O governador Carlos Brandão (sem partido) e o vice-governador Felipe Camarão (PT) tiveram, nesta última terça-feira, 6, uma conversa classificada por aliados de ambos como última tentativa de diálogo que não obteve sucesso.
No encontro, o chefe do Palácio dos Leões, executando o que havia combinado com o presidente Lula, em reunião com o petista realizada no Palácio do Planalto em outubro, voltou a propor um entendimento entre o seu campo e o do vice, classificado como dinismo – uma referência ao ex-governador e atual ministro do Supremo Tribunal Federal, Flávio Dino – objetivando fazer com que ambos caminhassem lado a lado no pleito deste ano.

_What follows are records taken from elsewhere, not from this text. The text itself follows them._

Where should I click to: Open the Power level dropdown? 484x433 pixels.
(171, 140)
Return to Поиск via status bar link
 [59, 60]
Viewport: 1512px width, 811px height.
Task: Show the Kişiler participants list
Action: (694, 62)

Brandão propôs a Camarão renúncia conjunta em abril, cenário que lhe ofereceria a oportunidade de concorrer ao Senado e apoiar o petista para o cargo de deputado federal.
Também foi sinalizado apoio a outros dinistas do grupo do vice.
Ao contrário do que foi divulgado por alguns veículos de imprensa, o governador não ofereceu ao vice vaga para disputar a Câmara Alta.
A proposta foi recusada peremptoriamente por Camarão.
Nas redes sociais, antes mesmo que a notícia da reunião ganhasse publicidade, Camarão adiantou-se e escreveu: “Uma ponderação franca, honesta e transparente para encerrar qualquer tipo de especulação ou devaneio: o PT tem 4 governadores atualmente e apenas 3 podem concorrer a reeleição. O PT só tem um vice-governador no Brasil, que sou eu aqui no Maranhão. Quem, em sã consciência, acha que o meu partido ou o presidente da república do meu partido vai pedir minha renúncia? Chance ZERO. Como ZERO é a chance de eu renunciar. Sigo firme e forte na pré candidatura ao governo do Maranhão pelo PT e com prioridade máxima para reeleição do presidente Lula”.
Brandão, até o momento, não se manifestou sobre o assunto.